I am sorry to say that Peter did not feel very well that evening. His mother put him to bed and gave him a dose of chamomile tea.
'One tablespoon to be taken at bedtime.' But Flopsy, Mopsy, and Cottontail had bread and milk and blackberries for supper.
—Beatrix Potter, The Tale of Peter Rabbit
As a child I couldn't stand Beatrix Potter, and not just because her cute, jacketed critters bored me senseless. I loved tough children's tales, but Potter's stories were manipulative and twisted, filled with punitive authority figures—Mrs. Rabbit is a prissy scold, Farmer McGregor an evil-tempered lout—visiting tight-lipped moral justice on insipid mice, bunnies, and the truly insufferable Jemima Puddle Duck. Small wonder that poor Peter Rabbit cowers under the bedclothes while Mrs. R., like some demented Nurse Ratched, looms menacingly over him on all those quaint plates and mugs that fuel the multimillion-dollar Potter industry.
How the Potter franchise continues to flourish in this age of permissive parenting is either a mystery or a case of marketing trumping ideology, but surely there's a meaty drama to be made about the dark forces that drove this dyed-in-the-wool Victorian. Director Chris Noonan (who made Babe) and screenwriter Richard Maltby Jr. (who specializes in musicals) are having none of it. Blackness may have lurked within the Potter heart, but you'd never know it from Miss Potter, which shifts the burden of ill humor onto the lady authoress's petit bourgeois mother (the excellent Barbara Flynn), thus freeing Rene Zellweger to perk up Beatrix into a chipper cross between Bridget Jones and Mary Poppins. Unfortunately for her, she has Emily Watson at her elbow, acting up a storm as the independent sister of Potter's doomed fianc—which had me wishing the two actresses would either trade places or run with the promisingly homoerotic current that courses through most close same-sex friendships of that period.

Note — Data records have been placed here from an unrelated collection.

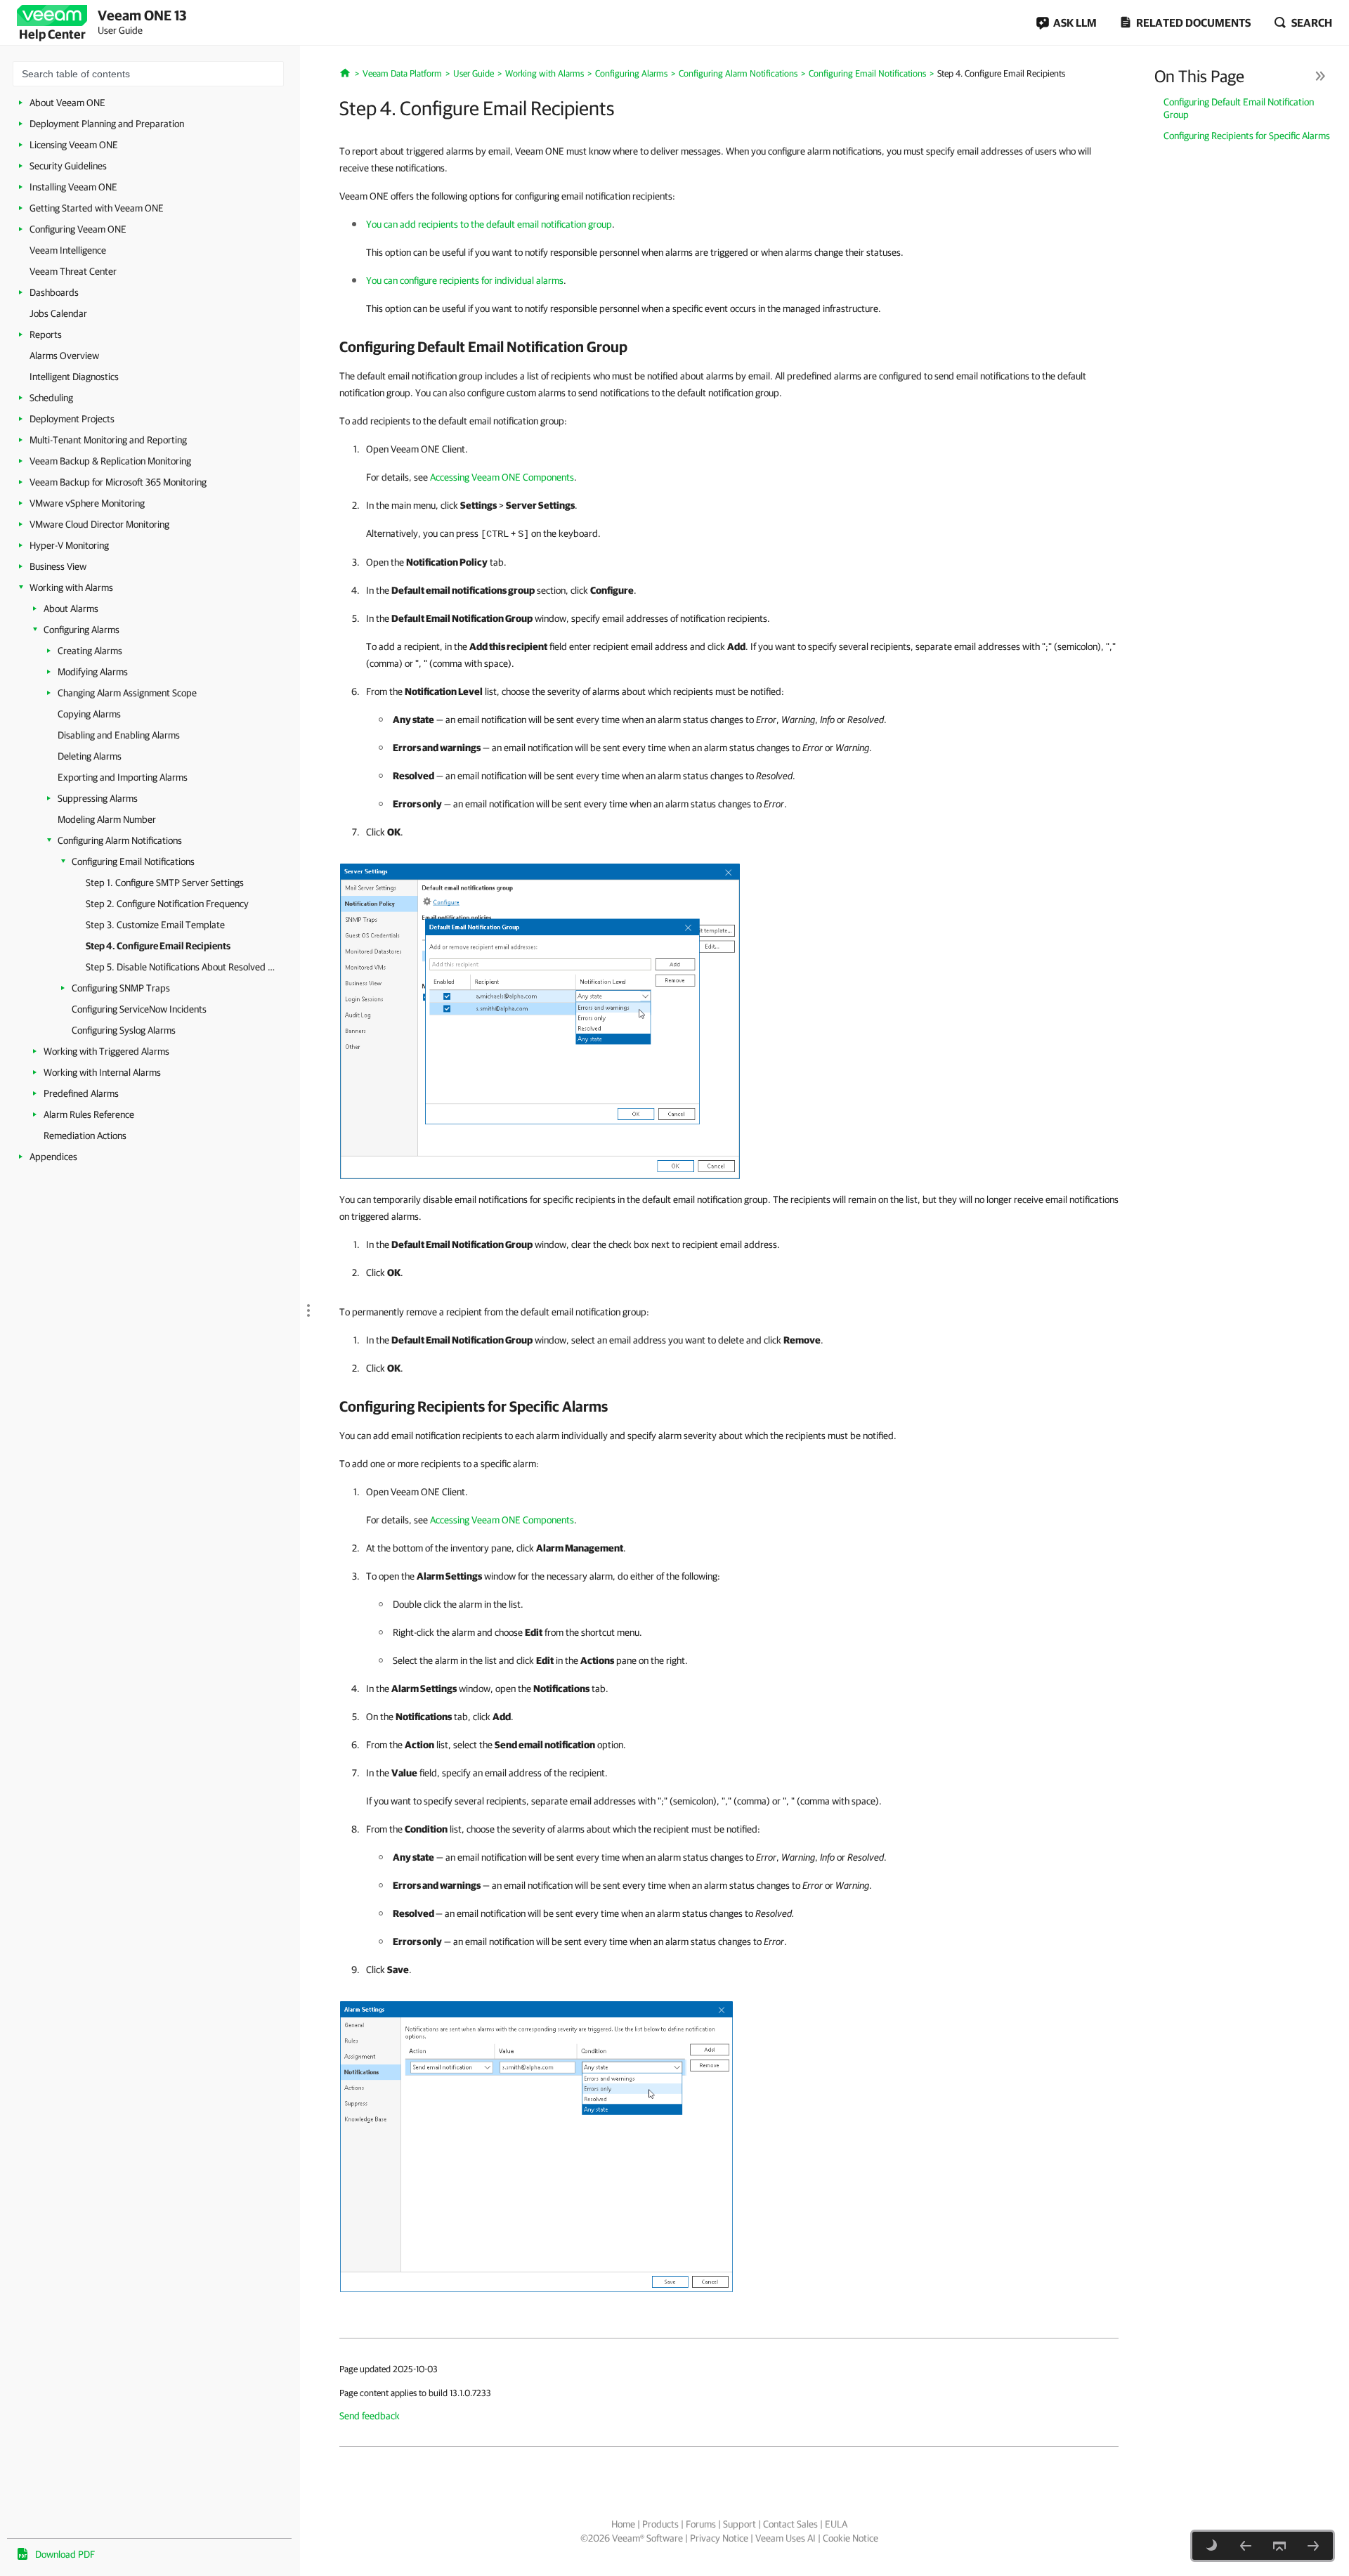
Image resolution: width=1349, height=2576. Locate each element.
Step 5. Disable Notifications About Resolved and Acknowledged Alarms (182, 966)
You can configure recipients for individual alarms (464, 280)
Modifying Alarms (93, 671)
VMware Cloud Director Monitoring (99, 524)
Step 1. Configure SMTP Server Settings (165, 882)
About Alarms (71, 608)
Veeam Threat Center (73, 271)
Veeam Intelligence (68, 250)
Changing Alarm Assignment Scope (127, 692)
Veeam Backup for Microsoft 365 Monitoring (118, 482)
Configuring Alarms (81, 629)
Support (739, 2524)
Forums (701, 2524)
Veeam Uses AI (785, 2538)
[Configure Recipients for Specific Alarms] (536, 2146)
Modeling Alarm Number (107, 819)
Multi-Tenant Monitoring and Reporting (108, 439)
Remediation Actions (85, 1135)
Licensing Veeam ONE (74, 144)
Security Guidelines (68, 165)
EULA (836, 2524)
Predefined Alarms (81, 1093)
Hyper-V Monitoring (69, 545)
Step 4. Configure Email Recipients (158, 945)
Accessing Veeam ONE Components (502, 477)
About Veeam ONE (67, 102)
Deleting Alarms (90, 756)
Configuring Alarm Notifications (120, 840)
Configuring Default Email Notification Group (1239, 108)
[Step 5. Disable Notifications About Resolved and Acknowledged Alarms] (1313, 2545)
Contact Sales (790, 2524)
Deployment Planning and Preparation (107, 123)
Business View (58, 566)
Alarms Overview (64, 355)
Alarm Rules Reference (89, 1114)
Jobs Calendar (58, 313)
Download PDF (65, 2554)
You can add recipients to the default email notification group (489, 224)
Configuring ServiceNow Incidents (139, 1009)
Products (660, 2524)
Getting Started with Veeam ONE (97, 208)
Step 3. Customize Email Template (155, 924)
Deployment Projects (72, 418)
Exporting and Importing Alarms (123, 777)
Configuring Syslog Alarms (124, 1030)
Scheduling (51, 397)
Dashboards (54, 292)
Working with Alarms (71, 587)
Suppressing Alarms (98, 798)
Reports (46, 334)
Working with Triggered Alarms (106, 1051)
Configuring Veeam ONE (78, 229)
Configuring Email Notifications (133, 861)
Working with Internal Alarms (102, 1072)
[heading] (729, 346)
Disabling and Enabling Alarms (119, 735)
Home (623, 2524)
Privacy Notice (719, 2538)
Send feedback (369, 2415)
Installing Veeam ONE (73, 187)
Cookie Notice (850, 2538)
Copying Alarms (89, 714)
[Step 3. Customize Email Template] (1245, 2545)
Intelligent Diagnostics (74, 376)
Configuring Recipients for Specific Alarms (1247, 135)
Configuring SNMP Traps (121, 988)
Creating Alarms (90, 650)
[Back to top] (1279, 2545)
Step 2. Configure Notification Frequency (167, 903)
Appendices (53, 1156)
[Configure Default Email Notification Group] (540, 1020)
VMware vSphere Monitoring (87, 503)
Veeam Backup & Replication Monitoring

Nothing doing. Bronzed and russet all over, with a quaintly autumnal production design to match, Zellweger's Beatrix bustles about, flashing the Zellweger sour-lemons smile, dispensing maidenly charm and no-nonsense practicality as she shepherds her little tales from soup to nuts with only grudging help from a whiskered family of publishers, save for the youngest brother, Norman (a wishy-washy Ewan McGregor). Smiling nervously as if not to unseat the mustache precariously affixed to his upper lip, this Mr. McGregor does nothing to convince us that the pallid swain is the love of Beatrix's life, his untimely death withering her creative juices until a sensible country solicitor (Lloyd Owen) restores her to pink-cheeked vivacity.
By most accounts, Potter was a serious workaholic monomaniacally devoted to the purity of her vision. Undaunted, Noonan and Maltby are determined to squeeze her life into a run-of-the-mill romance in which love walks in to heal all wounds. Voiceover and flashbacks work overtime to convince us of Beatrix's untended childhood, though it's far from clear that she was any lonelier than other well-to-do Victorian tykes, most of whom were left to the tender mercies of nannies and governesses while their parents scratched away at the nouveau-mercantile pecking order. Potter's parents may have been social climbers, but there's scant evidence that poor Mrs. P. deserved to be retooled as the philistine nag on whom Mrs. Rabbit may have been modeled, any more than Mr. P. (the ever-reliable Bill Paterson, gamely enunciating through the abundant fungus blooming on both his cheeks) deserves to be reduced to a kindly old Dad, whose sole function is to anoint Beatrix sensitive artist of the year.
And so we leave Beatrix, a merry chipmunk, scribbling and sketching in the sun by a suspiciously blue lake in a part of England known for its unrelenting rain. In real life, she married her solicitor, gave up writing, and devoted herself to buying up half the land in the Lake District from under the filthy mitts of marauding developers. I doubt whether Potter, a woman who battled her way to fame, wealth, and a pioneering spot in the conservation movement in a world where women mostly sat and sewed, bore any resemblance to the film's serenely girlish figure. Which may be why the only bright spots in Miss Potter are the all-too-sparing special effects, in which Peter and his pals come to life, rise up, and quite understandably scuttle away from their wimpy creator.